One option for reducing the environmental footprint of farming is to adopt more precise, automated systems that can work around the clock to perform many of the tasks that farmers must fit into their day.
Our researchers are developing robots to sow, spray and harvest crops. Others can trundle or fly around fields checking on the health of plants or monitoring them to identify the right time to harvest. We are also testing imaging technology that can watch animals continuously for signs of ill health or other problems so that the farmer can be alerted.
Robotic helpers: from seed to harvest
Until recently most robots have been confined to the clean, uncluttered environments of purpose built factory floors and assembly lines. Farms present a unique challenge by adding people, animals, mud and inclement weather into the mix. We are developing a new generation of robotic platforms that will be able to operate safely and reliably in this complex environment. The aim is to provide a hands-free system from sowing to harvest.
Professor Shane Xie, from the School of Electronic and Electrical Engineering, is building on his work at the University of Auckland, New Zealand, where he developed a robot capable of picking fruit and automated food sorting machines. He and his team will be using 'soft robotics' to build devices that can be mounted on a mobile platform capable of traversing the farm environment. These will include robotic arms with soft grippers to pick fruit from orchard trees and place them carefully in collection trays.
We are also developing systems that can automatically dispense fertiliser or pesticide in a precise manner according to information gathered from sensors deployed around a field. We also hope to build robotic crawlers that can move between plants, and drones that can fly above, to monitor for disease and growth.
While remotely operated and autonomous robots will be able to assist farmers to become more efficient and profitable, these systems will need to be able to 'see' to operate.
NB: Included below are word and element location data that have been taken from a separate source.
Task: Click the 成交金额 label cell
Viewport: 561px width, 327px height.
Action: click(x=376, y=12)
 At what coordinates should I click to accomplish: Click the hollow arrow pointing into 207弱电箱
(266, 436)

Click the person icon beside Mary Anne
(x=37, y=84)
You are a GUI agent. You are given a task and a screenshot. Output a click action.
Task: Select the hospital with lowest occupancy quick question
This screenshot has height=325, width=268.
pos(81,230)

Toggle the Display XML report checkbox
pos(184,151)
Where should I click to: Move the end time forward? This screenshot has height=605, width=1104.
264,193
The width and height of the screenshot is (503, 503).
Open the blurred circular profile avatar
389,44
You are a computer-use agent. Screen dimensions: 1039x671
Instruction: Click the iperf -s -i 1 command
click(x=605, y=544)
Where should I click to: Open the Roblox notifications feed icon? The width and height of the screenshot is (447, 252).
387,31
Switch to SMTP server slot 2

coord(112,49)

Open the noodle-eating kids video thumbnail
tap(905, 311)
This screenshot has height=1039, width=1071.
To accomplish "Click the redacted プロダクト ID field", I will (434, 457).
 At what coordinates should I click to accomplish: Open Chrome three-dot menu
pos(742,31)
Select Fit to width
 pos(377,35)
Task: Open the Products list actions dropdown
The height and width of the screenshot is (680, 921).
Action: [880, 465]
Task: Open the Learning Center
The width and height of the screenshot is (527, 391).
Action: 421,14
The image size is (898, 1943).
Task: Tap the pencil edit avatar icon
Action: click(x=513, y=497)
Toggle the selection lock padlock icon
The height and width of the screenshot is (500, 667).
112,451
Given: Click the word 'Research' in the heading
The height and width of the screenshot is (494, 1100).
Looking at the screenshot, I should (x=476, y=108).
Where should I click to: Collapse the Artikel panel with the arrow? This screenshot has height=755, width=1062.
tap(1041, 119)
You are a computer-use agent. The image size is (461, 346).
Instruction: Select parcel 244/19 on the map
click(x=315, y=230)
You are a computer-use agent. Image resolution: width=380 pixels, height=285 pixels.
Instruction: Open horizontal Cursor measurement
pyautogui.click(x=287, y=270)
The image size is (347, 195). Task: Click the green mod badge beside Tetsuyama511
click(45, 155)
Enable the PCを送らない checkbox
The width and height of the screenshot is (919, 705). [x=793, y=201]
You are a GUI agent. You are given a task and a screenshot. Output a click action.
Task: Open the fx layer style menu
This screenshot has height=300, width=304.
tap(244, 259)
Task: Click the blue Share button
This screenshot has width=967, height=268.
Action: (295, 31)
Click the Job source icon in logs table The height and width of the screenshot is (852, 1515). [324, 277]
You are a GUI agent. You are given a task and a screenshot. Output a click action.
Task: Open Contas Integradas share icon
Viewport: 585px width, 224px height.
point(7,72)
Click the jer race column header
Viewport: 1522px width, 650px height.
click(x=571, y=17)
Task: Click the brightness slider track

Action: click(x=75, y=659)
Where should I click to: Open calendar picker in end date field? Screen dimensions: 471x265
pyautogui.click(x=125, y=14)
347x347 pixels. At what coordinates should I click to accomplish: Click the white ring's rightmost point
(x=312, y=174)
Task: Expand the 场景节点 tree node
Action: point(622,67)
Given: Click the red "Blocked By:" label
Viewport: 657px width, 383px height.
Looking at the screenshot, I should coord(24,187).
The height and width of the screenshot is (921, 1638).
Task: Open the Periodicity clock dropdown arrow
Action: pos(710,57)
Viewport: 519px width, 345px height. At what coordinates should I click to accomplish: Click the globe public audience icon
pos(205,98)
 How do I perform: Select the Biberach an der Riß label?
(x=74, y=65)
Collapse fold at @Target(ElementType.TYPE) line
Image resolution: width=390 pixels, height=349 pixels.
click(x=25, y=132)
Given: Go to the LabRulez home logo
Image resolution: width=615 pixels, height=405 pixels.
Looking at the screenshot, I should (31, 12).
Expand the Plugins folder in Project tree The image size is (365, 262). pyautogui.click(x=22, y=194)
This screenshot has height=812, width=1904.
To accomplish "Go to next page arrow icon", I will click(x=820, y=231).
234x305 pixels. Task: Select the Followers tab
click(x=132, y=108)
Computer vision will be crucial to help these robots navigate around a farm but also perform its daily tasks.
We are developing systems through machine learning that can identify different plants, establish if fruit is ready to be picked and spot signs of disease. We are also working on automated identification of plant growth and water loss from hyperspectral imaging cameras.
Drone imagery can also be useful to identify levels of water sitting on the surface of fields, which can help give information about soil structure. Machine vision can help here too.
In animal science, our researchers, led by Professor Lisa Collins, are testing systems that can automatically monitor animal behaviour during both night and day. They have developed algorithms that can identify individual animals through standard CCTV cameras and track them. They are training the system to look for changes in behaviour or signs of ill health, so it can give farmers an early warning of a disease emerging in their herd or flock.